▶ **Given task A**:
Answer these questions using the passage about Georgia, one answer per line:
(i) Who funds the Open Society Foundation?
(ii) In what year did the coup bring Mikhail Saakashvili to power?
(iii) What body is Maksim Grigoriev a member of?
▶ **Given task B**: Update the passage about Georgia by rewriting the stretch from "More recently, ex-Georgian" through "republics, including Russia.", with "Public Chamber" changed to "Civic Chamber" everywhere it occurs.

▶ **Passage**:
More recently, ex-Georgian President Eduard Shevardnadze… a respected political figure in the West… accused the Open Society Foundation (OSF) (an NGO funded by George Soros) and Georgian NGOs affiliated to it of orchestrating the 2003 coup that brought Mikhail Saakashvili to power. Curiously, US Ambassador to Russia Michael McFaul, who’s keen on seeing Russia repent for Stalinism, doesn’t intend to admit America‘s wrongdoings himself. Maksim Grigoriev, a member of the RF Public Chamber, said that McFaul, in a speech to the Public Chamber, said that he felt no need to be sorry for the USA having a hand in the Georgian coup, or, in hiring intelligence experts to work for American NGOs based in post-Soviet republics, including Russia.

▶ **Supplied data**:
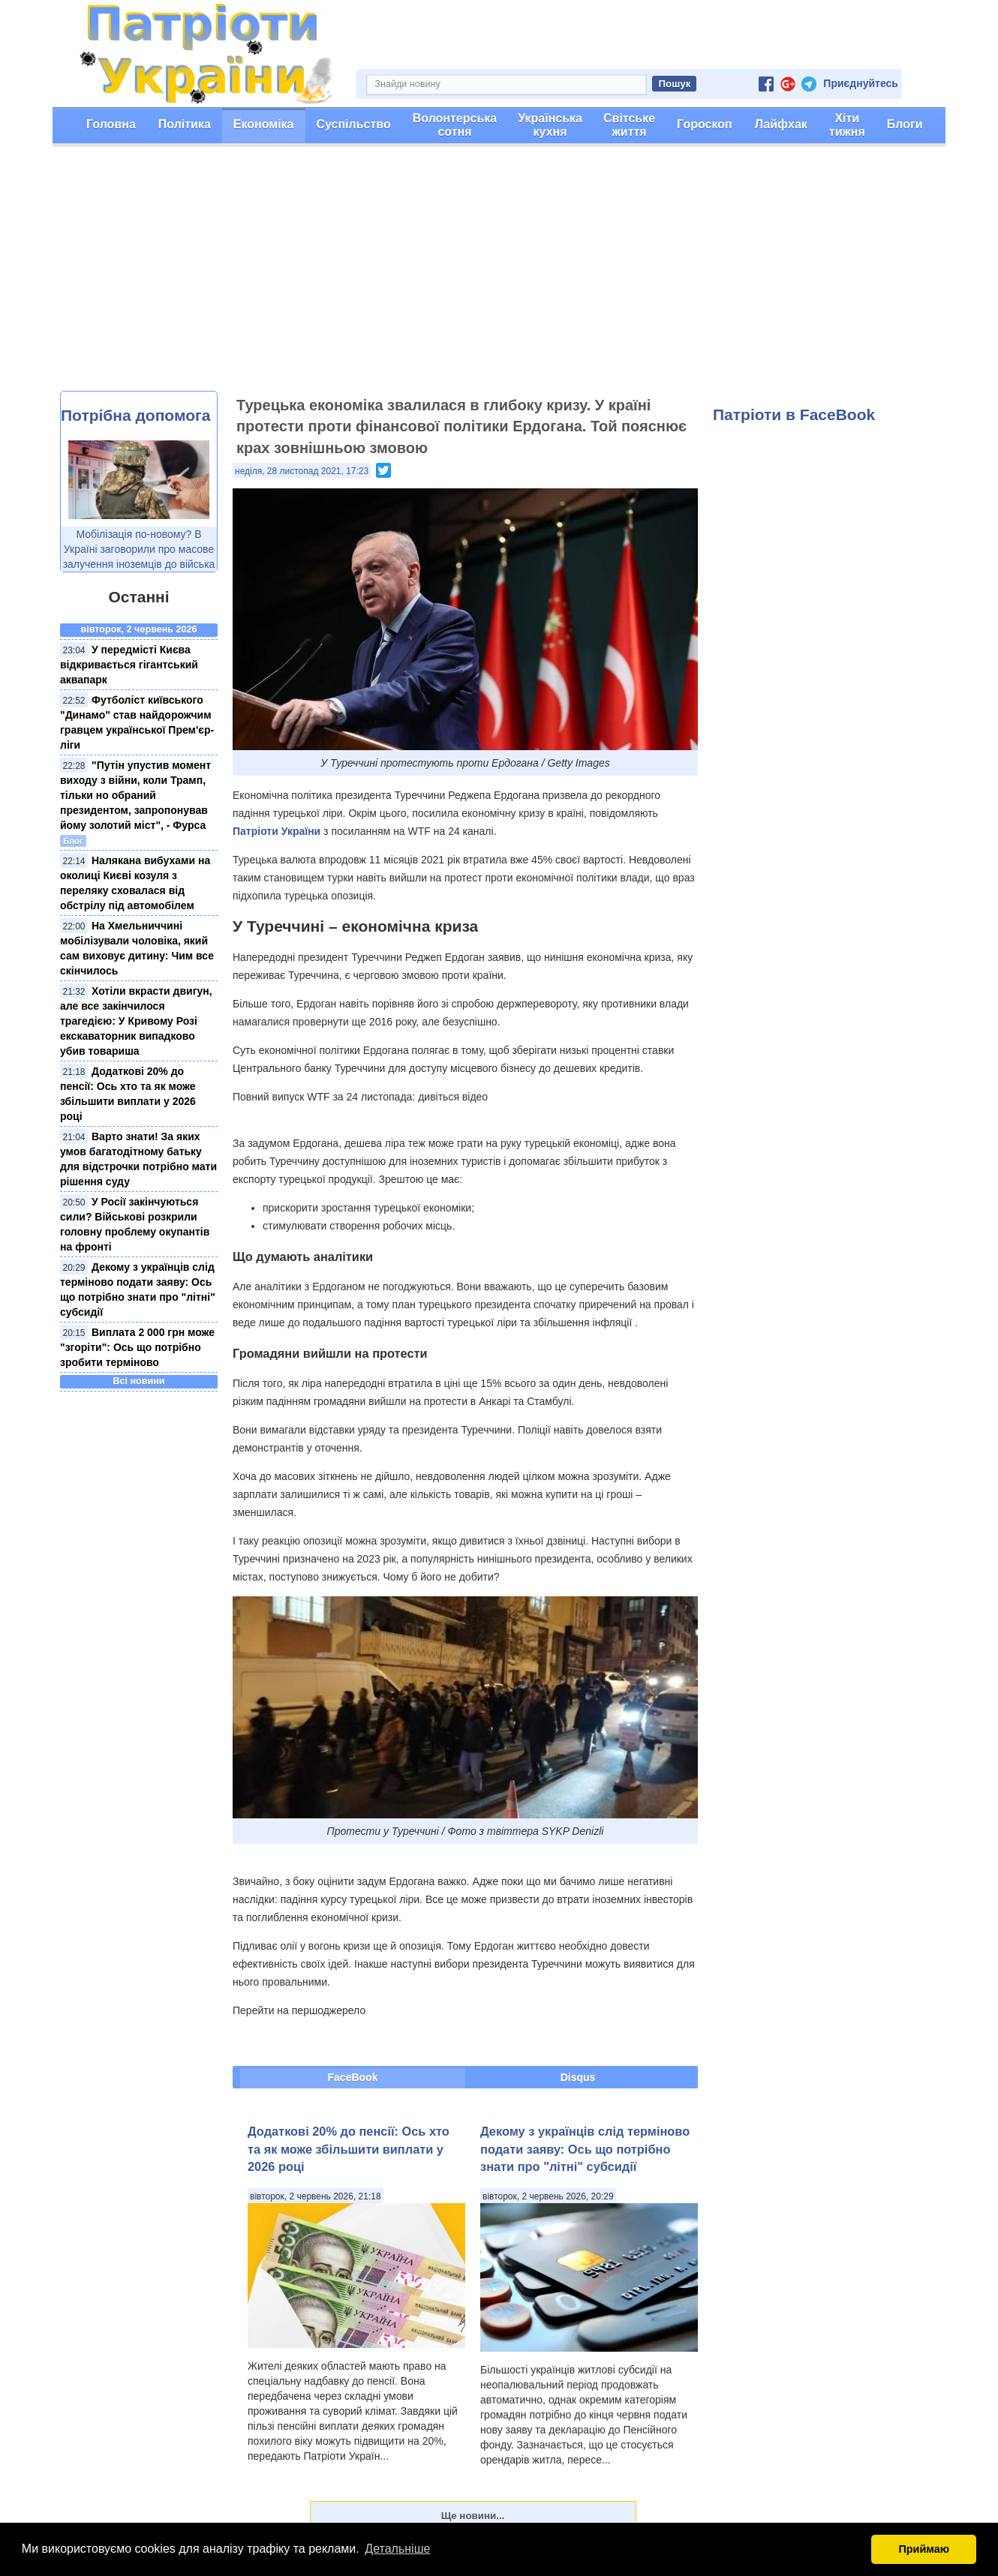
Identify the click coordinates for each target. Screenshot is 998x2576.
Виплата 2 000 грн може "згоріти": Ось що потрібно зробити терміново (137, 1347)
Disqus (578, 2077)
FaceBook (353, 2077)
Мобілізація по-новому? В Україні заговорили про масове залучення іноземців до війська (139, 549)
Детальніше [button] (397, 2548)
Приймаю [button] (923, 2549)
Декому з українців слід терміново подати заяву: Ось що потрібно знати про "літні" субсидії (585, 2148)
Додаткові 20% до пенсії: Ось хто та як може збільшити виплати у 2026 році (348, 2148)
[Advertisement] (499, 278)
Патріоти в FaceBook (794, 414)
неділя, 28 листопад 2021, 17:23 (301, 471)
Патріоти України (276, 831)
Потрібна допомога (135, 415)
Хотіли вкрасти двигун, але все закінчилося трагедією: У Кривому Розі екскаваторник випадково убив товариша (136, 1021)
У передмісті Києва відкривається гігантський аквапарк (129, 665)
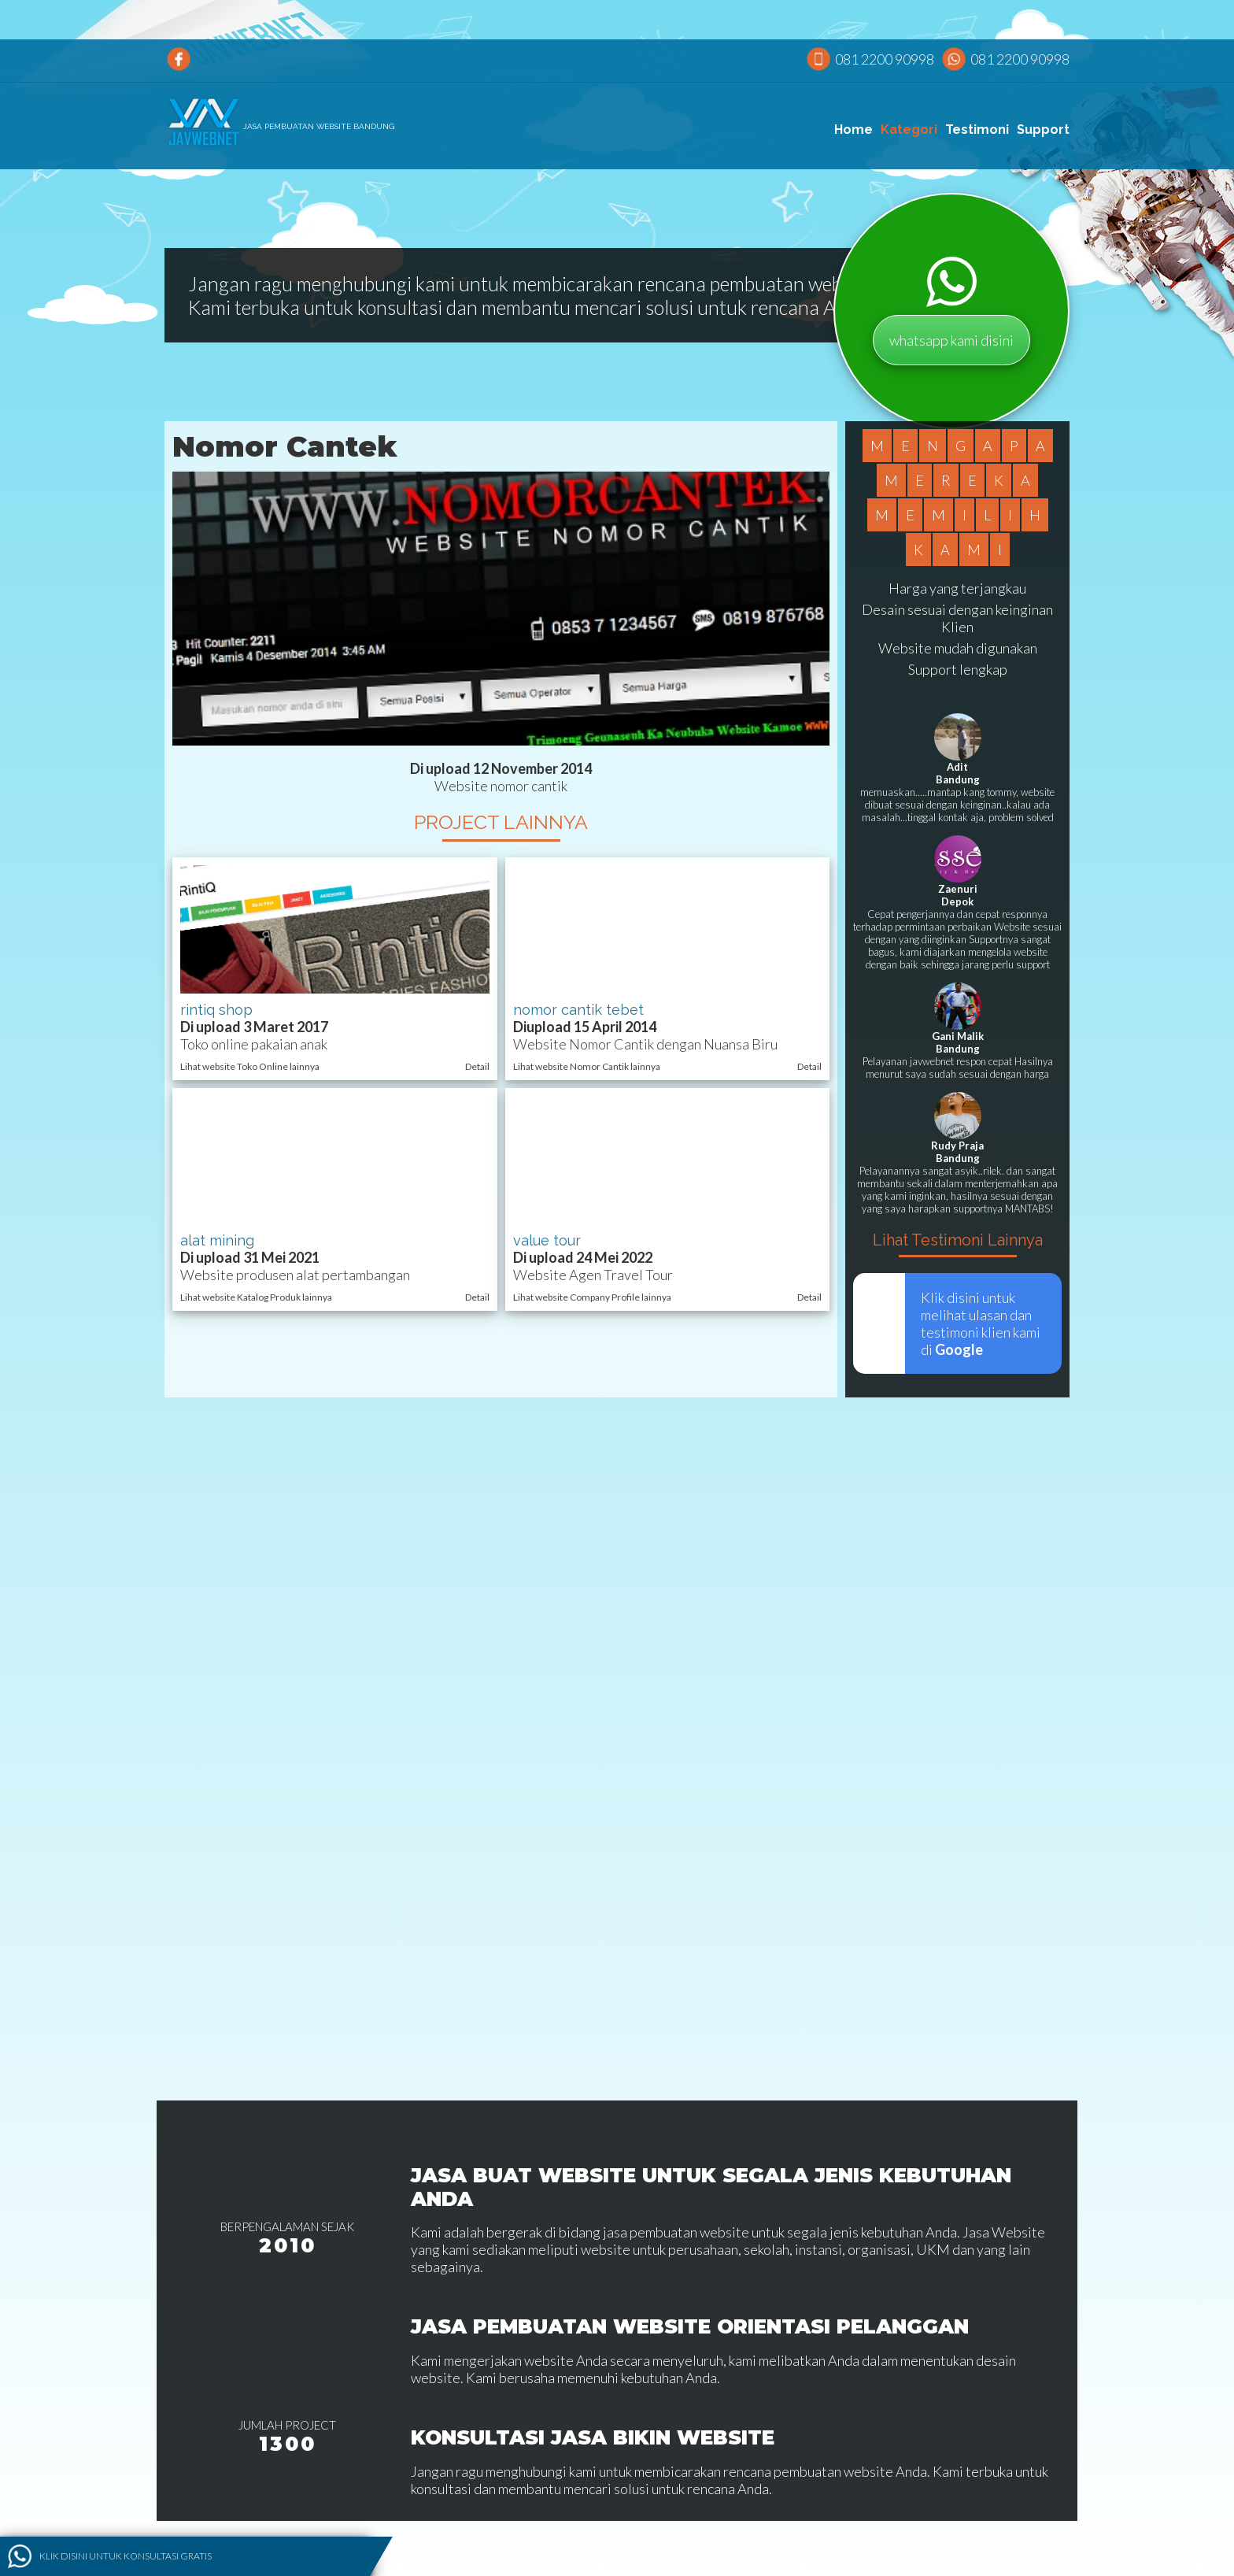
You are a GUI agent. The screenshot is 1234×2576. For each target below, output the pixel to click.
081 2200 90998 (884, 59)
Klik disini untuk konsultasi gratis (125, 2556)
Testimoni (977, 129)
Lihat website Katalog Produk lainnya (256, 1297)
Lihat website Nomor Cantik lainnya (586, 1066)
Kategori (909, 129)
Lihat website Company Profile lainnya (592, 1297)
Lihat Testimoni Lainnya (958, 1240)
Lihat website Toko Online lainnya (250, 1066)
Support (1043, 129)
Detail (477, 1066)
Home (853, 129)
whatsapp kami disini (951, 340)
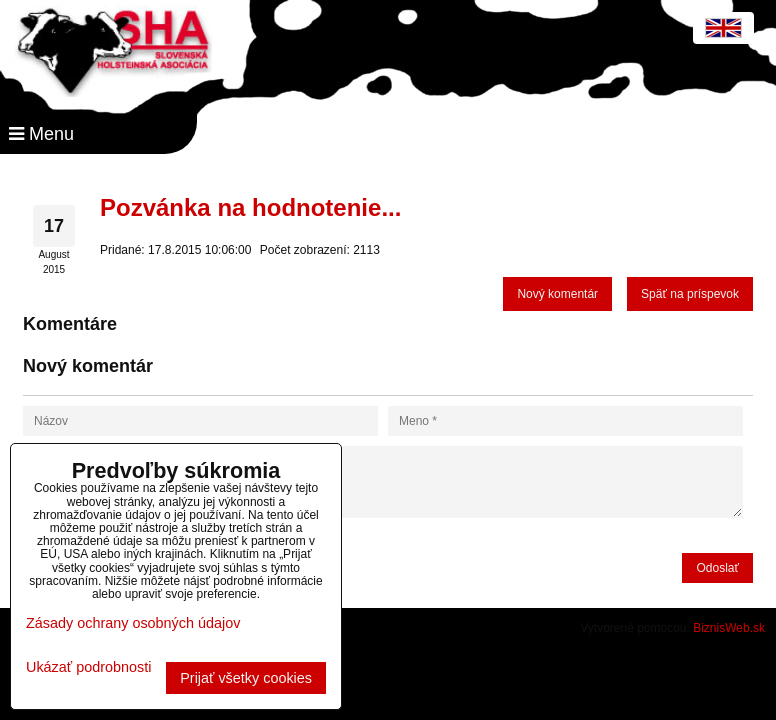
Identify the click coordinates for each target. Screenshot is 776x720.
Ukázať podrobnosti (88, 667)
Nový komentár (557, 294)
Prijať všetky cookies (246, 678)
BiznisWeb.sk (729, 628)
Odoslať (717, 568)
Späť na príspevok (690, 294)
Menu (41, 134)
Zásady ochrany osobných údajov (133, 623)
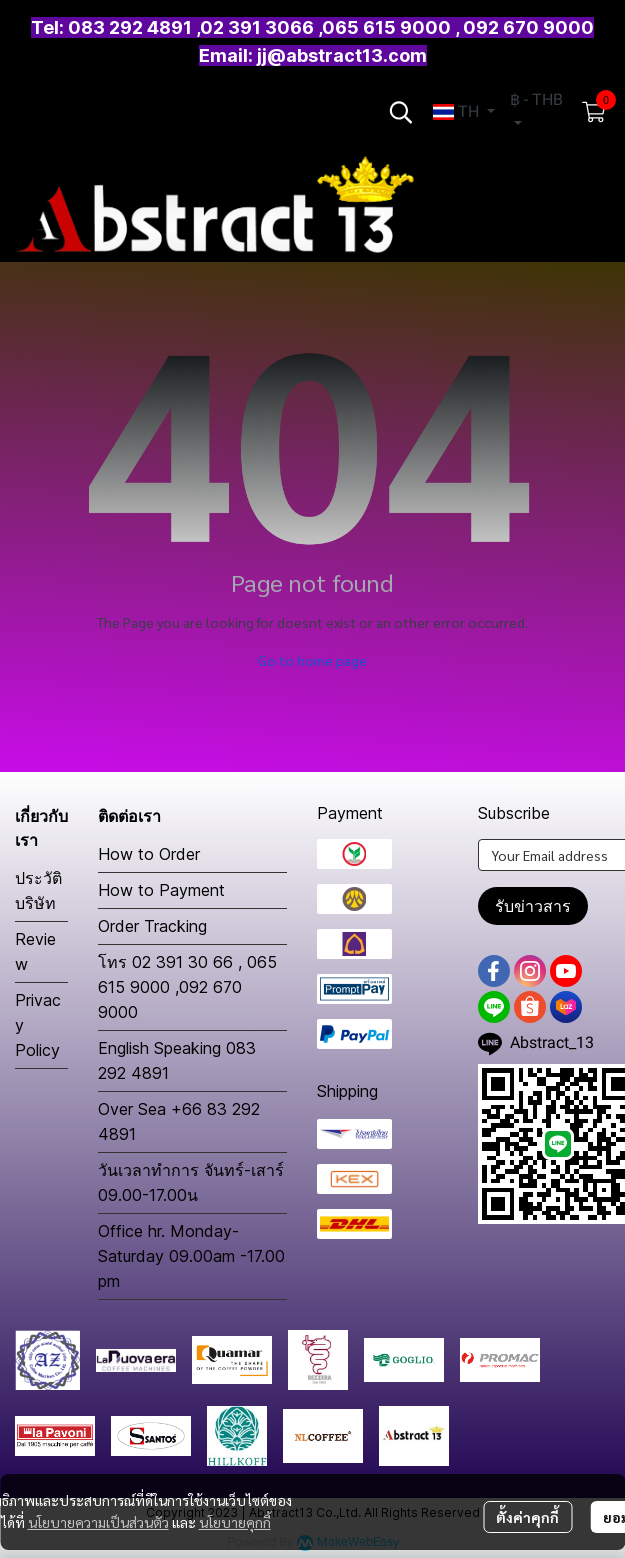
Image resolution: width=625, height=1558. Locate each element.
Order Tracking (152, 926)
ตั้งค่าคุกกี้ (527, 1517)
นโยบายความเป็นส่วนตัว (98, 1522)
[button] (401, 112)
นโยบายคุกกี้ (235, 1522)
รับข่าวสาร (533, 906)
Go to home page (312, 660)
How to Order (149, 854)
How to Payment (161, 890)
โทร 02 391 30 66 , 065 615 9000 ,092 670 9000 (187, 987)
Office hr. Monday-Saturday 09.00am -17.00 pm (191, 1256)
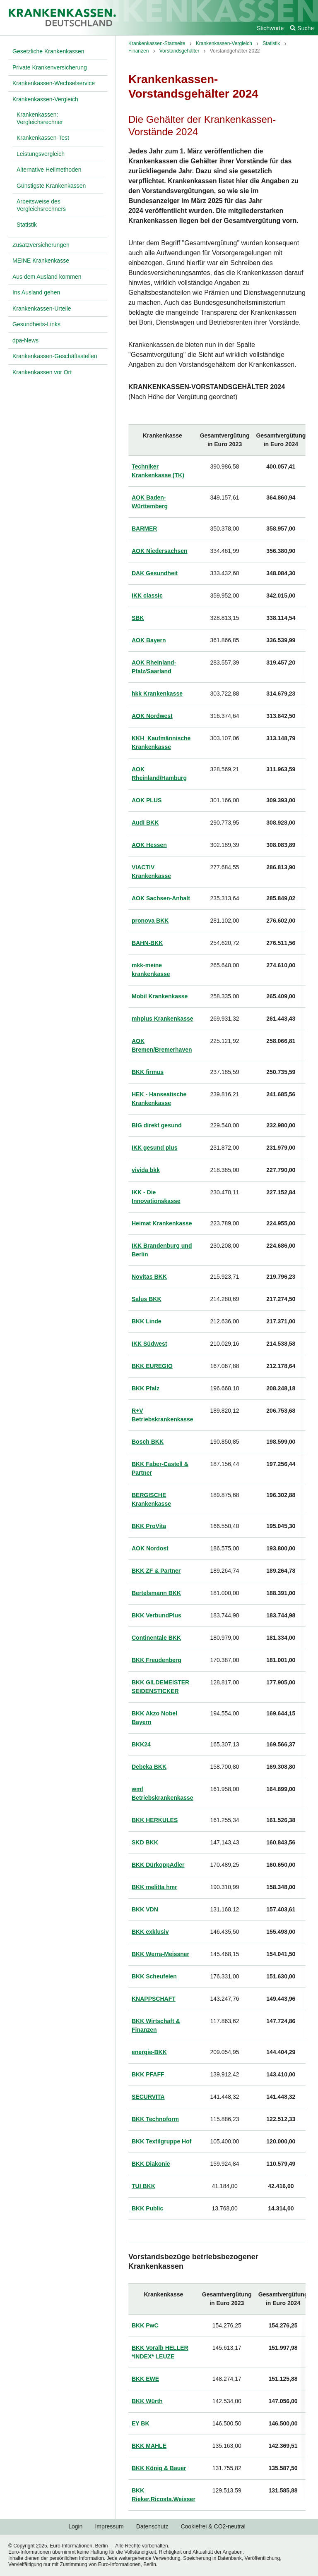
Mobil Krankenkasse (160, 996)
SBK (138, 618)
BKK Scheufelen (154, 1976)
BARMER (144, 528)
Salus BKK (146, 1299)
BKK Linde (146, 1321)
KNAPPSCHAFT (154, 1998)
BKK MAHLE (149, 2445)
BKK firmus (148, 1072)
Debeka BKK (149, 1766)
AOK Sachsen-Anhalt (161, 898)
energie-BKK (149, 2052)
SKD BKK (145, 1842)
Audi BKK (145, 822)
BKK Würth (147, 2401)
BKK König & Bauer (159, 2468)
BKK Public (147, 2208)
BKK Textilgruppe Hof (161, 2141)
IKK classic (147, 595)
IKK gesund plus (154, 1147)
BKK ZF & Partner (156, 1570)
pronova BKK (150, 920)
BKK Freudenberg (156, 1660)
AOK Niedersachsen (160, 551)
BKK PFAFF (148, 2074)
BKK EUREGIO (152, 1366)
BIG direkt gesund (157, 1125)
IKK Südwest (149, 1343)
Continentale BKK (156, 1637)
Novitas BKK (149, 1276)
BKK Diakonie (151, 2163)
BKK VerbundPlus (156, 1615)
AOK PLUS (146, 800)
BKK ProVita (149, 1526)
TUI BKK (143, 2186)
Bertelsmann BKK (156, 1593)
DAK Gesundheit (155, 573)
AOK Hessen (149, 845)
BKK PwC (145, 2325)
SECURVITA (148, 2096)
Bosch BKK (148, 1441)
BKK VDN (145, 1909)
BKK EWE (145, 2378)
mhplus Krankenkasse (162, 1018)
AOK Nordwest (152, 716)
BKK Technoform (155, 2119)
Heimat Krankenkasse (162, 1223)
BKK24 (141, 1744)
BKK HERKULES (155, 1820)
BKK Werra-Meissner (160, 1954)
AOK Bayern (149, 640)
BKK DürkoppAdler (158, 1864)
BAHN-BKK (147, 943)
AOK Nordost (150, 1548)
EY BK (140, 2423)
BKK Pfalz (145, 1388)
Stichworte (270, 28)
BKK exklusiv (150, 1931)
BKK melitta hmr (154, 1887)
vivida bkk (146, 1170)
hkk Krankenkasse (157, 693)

▶ **Answer A**:
(i) George Soros
(ii) 2003
(iii) The RF Public Chamber

▶ **Answer B**:
More recently, ex-Georgian President Eduard Shevardnadze… a respected political figure in the West… accused the Open Society Foundation (OSF) (an NGO funded by George Soros) and Georgian NGOs affiliated to it of orchestrating the 2003 coup that brought Mikhail Saakashvili to power. Curiously, US Ambassador to Russia Michael McFaul, who’s keen on seeing Russia repent for Stalinism, doesn’t intend to admit America‘s wrongdoings himself. Maksim Grigoriev, a member of the RF Civic Chamber, said that McFaul, in a speech to the Civic Chamber, said that he felt no need to be sorry for the USA having a hand in the Georgian coup, or, in hiring intelligence experts to work for American NGOs based in post-Soviet republics, including Russia.